* [TRECHO SELECIONADO]
Autor de 'Moreninha' cria 'Manual de Esperteza'

Político inescrupuloso e sedutor narra livro de Joaquim Manuel de Macedo sobre as falcatruas da vida pública

NELSON DE OLIVEIRA
ESPECIAL PARA A FOLHA

Joaquim Manuel de Macedo (1820-1882) não tinha como saber, aos 24, que estava prestes a atrair sobre si o ódio de boa parte da população brasileira. Não por um crime ou por uma infâmia, mas pela publicação de um livro.
"A Moreninha" (1844), seu primeiro romance, há décadas é odiado por milhões de estudantes. Suas outras obras não tiveram melhor sorte.
A prática educativa vigente nas escolas é fundada na "pedagogia do exame". Por isso nossos autores canonizados não são lidos por prazer, mas por obrigação.
Macedo, Aluísio Azevedo, Machado de Assis e tantos outros formam uma barreira inflexível pela qual o aluno tem de passar.
Seria muito bom se as "Memórias do Sobrinho de Meu Tio" não figurassem nos programas didáticos. A sátira política publicada originalmente em 1868, mas ainda bastante atual, merece leitores espontâneos e apaixonados.
O memorialista do romance de Macedo é o ambicioso senhor F., uma das figuras mais calhordas e oportunistas da ficção brasileira.

POLITICAGEM
No Rio de Janeiro do Brasil Imperial, F. ama a si mesmo mais do que tudo. É um adorador do próprio umbigo que não se cansa de repetir: "O amor do Eu é e será sempre a pedra angular da sociedade humana".
Ao herdar do tio morto uma pequena fortuna, F. não se dá por satisfeito. Quer mais. Casa com sua prima, dona de outros tantos contos de réis. Mas ainda quer mais. Quer ser pelo menos barão.

* [TAREFA CURTA A] Reúna todas as linhas dos registros que contêm a palavra "Toggle".
O trecho e os registros são materiais independentes, sem relação entre si.

* [CONJUNTO DE REGISTROS]
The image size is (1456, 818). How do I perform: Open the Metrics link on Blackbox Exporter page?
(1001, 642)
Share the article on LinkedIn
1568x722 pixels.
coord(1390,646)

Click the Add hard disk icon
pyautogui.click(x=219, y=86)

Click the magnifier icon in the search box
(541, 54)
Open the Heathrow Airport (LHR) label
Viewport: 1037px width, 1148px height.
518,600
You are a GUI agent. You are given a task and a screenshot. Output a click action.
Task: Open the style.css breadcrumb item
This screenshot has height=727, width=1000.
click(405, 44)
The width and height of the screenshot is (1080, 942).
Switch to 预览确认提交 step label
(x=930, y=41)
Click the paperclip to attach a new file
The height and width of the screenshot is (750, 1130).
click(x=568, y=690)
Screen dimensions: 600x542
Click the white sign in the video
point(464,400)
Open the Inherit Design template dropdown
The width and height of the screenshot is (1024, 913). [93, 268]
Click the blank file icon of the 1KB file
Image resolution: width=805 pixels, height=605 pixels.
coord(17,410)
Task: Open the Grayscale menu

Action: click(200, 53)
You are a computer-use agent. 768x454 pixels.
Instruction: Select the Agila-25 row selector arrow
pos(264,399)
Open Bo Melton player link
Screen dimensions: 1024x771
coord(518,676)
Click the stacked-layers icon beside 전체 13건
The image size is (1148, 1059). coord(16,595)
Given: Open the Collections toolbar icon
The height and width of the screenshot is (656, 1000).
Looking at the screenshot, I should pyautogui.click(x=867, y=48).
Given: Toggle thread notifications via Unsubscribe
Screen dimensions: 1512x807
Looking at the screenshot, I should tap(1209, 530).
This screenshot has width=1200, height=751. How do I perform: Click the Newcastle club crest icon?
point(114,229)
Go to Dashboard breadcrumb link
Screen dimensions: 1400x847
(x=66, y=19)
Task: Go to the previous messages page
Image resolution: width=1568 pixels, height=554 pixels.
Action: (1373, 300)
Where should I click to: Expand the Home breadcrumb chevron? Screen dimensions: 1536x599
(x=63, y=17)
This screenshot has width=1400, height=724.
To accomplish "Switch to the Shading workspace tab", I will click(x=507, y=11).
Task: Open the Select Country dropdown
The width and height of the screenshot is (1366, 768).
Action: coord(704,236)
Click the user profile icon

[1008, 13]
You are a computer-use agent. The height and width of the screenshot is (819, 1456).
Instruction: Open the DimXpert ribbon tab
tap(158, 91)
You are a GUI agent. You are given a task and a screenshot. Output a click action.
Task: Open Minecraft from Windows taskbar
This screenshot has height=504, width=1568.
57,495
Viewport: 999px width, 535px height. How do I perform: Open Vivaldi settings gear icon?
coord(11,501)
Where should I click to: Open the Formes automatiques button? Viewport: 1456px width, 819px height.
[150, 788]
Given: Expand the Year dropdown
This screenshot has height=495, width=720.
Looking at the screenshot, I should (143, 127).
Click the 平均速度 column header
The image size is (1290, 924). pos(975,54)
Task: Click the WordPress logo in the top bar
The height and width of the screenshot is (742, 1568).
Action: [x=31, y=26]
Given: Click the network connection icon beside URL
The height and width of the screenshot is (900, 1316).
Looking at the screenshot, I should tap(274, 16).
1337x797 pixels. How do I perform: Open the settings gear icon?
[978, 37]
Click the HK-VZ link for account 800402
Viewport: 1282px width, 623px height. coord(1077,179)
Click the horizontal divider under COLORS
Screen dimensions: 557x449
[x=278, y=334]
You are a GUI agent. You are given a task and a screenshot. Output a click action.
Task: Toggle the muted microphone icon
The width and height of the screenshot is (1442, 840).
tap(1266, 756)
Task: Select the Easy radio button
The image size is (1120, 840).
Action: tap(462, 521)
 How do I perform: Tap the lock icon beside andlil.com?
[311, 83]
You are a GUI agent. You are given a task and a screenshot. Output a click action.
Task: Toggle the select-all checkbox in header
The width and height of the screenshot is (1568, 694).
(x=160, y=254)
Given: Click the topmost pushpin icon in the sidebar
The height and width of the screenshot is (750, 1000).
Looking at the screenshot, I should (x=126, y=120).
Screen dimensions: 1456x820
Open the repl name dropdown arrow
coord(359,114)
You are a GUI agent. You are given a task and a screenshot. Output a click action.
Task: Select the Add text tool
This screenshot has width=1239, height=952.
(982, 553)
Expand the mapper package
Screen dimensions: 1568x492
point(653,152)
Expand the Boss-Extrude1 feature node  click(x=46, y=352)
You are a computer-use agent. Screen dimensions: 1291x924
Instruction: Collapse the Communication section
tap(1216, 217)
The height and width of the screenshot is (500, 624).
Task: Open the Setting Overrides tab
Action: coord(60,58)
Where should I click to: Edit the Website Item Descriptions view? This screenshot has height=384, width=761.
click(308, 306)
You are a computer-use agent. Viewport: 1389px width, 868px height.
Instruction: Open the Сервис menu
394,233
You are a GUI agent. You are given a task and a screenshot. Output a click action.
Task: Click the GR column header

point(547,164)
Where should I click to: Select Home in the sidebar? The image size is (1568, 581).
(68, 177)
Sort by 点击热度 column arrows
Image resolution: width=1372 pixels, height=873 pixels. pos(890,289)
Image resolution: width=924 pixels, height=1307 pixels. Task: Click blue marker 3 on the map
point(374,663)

* [TAREFA CURTA B] Segundo o trecho selecionado, em que ano foi publicada originalmente a sátira "Memórias do Sobrinho de Meu Tio"?

* [SOLUÇÃO A]
Given: Toggle thread notifications via Unsubscribe
Task: Toggle the muted microphone icon
Task: Toggle the select-all checkbox in header

* [SOLUÇÃO B] Em 1868.